Die Staatsanwaltschaft Dresden hat Anklage gegen einen 20-jährigen polnischen Staatsangehörigen wegen gewerbs- und bandenmäßigen Betrugs erhoben. Die Anklage richtet sich an die Jugendkammer des Landgerichts Dresden.
Nach den Ermittlungen soll der Beschuldigte zwischen Juni und September 2025 als Geldabholer für eine auf Schockanrufe spezialisierte Tätergruppe eingesetzt worden sein. In sechs Fällen habe er Bargeld und Schmuck im Gesamtwert von rund 634.000 Euro bei älteren Menschen entgegengenommen. Die Geschädigten waren zwischen 79 und 92 Jahre alt.
Die Opfer waren zuvor telefonisch kontaktiert worden. Dabei hätten sich die Anrufer als Polizisten oder Ärzte ausgegeben und Notlagen vorgetäuscht, um die Herausgabe von Wertgegenständen zu erreichen. In einem weiteren Fall blieb es beim Versuch, nachdem eine 85-jährige Frau in Dresden den Betrug erkannte und das Gespräch beendete.

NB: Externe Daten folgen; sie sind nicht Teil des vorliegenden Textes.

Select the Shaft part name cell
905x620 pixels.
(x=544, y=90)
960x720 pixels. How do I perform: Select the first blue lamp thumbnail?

Der Beschuldigte wurde am 26. September 2025 in Plauen nach einer Geldübergabe festgenommen. Er befindet sich seitdem in Untersuchungshaft. Nach Angaben der Staatsanwaltschaft ist er nicht vorbestraft und hat sich teilweise geständig eingelassen. Das Landgericht Dresden wird nun über die Eröffnung des Hauptverfahrens entscheiden.